To do – Please quote the New York wills page below word for word, from "Simply explaining to" to "not be probated.".

** Begin Excerpted passage **

New York City Last Will and Testament Lawyer

A last will and testament, commonly referred to as a will, is a legal document in which you leave instructions as to who should receive your property once you pass away. In order for a last will and testament to be valid, it must be written consistent with New York's estate planning laws. With a will you provide instructions as to how you want your estate to be distributed once you pass away. If you do not leave a will, or if you leave a will that is not valid because it is not in compliance with New York law, then you will have died intestate. That means that your estate will be distributed not according to your wishes, but according to New York's intestacy laws. In order to avoid an intestacy problem, it is best not to put off writing a will. As long as you are at least 18 years old and are of "sound mind and memory" you can make a will in New York. To create a will and other estate planning documents that are specifically tailored to accomplish your personal goals, contact an experienced New York City Last Will and Testament Lawyer to guide you through the process.

Why have a Last Will and Testament?

While there are several reasons to have a last will and testament, the most important reason is to retain control over what happens to your estate once you pass away. When you write a will you can decide who gets what portion of your estate. In the absence of a will the State of New York decides the fate of your property based on the laws of intestate succession. In other words, the State of New York will write a will for you. Under New York laws of intestate succession, your primary heir is your surviving spouse. If do not have children your spouse will automatically get our entire estate. If you also have children, your spouse will still get more than half of your estate. If you pass away without a spouse or children, then the law states that your property will go to other blood relatives in a specific order. NY EPTL § 4-1.1

  • Survived only by spouse. If you are survived only by a spouse your surviving spouse will inherit 100% of your estate.
  • Survived by spouse and issue. The term "issue" means children. If you are survived by both a spouse and children, then your spouse will inherit the first $50,000 of your estate, plus 50% of the residue, meaning balance of your estate. Your children will share equally in the remaining 50% of your estate.
  • Survived by issue. If you are survived by children but no spouse, then your children will all share in your estate equally.
  • Survived by grandchild. If any of your children predecease you, but leave children, then your grandchildren will receive your child's share.
  • Survived by parents. If you are survived by one or both of your parents, but not by a spouse, children or grandchildren, then your parents will share equally in 100% of your estate.
  • Survived by siblings. If you are survived by siblings but not by a spouse, children, grandchildren, or parents, then your siblings will share equally in 100% of your property.
  • Survived by grandparents. If you are survived by one or more of your grandparents but not by a spouse, children, grandchildren, parents, or siblings then your property goes to your grandparents as follows. 50% to your paternal grandparents and 50% to your maternal grandparents.
  • Survived by aunts and uncles. In the case where your estate would have gone to your grandparents, if neither of your paternal grandparents survive you, then their share will go to your paternal aunts and uncles. Similarly, if neither of your maternal grandparents survive you, then their share will go to your maternal aunts and uncles.

Keep in mind that without a will no portion of your estate will go to non-relatives such as good friends or business associates even if you wanted to leave them bequests. Furthermore, under the laws of intestate succession none of your property will go to entities such as a charity or religious organization.

What are the requirements for making a will?

Simply explaining to your family members what you want to happen to your property once you pass away is not enough to make a will, neither is writing your wishes on a piece a paper and giving it to your family or attorney. Writing and executing a will is a formal process and must be done according to the requirements of New York law. Otherwise, your will may be declared invalid and may not be probated.

** End Excerpted passage **
** Begin Data shown **

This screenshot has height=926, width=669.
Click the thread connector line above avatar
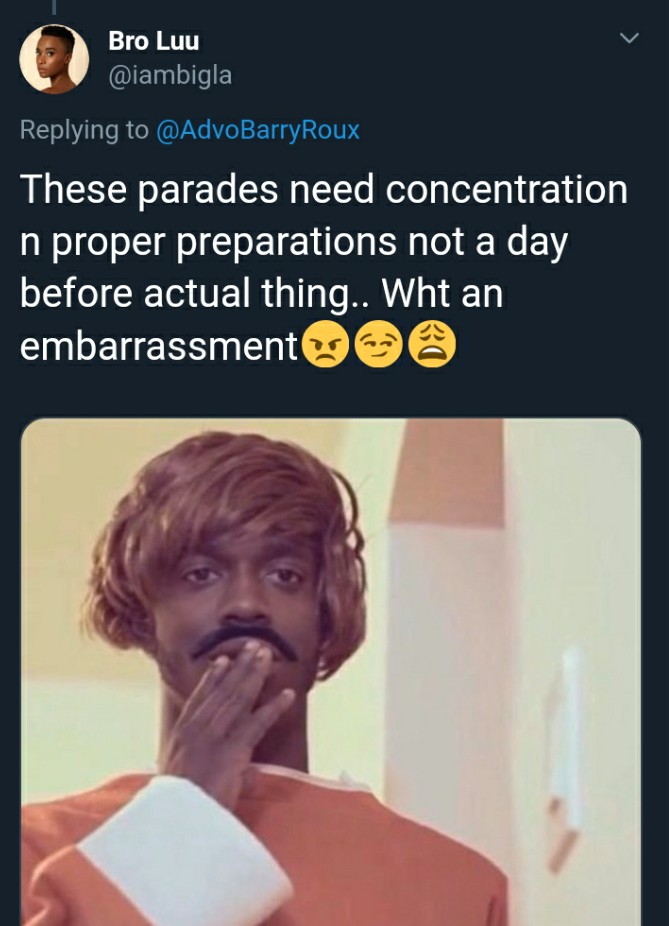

** End Data shown **

Written solution –
Simply explaining to your family members what you want to happen to your property once you pass away is not enough to make a will, neither is writing your wishes on a piece a paper and giving it to your family or attorney. Writing and executing a will is a formal process and must be done according to the requirements of New York law. Otherwise, your will may be declared invalid and may not be probated.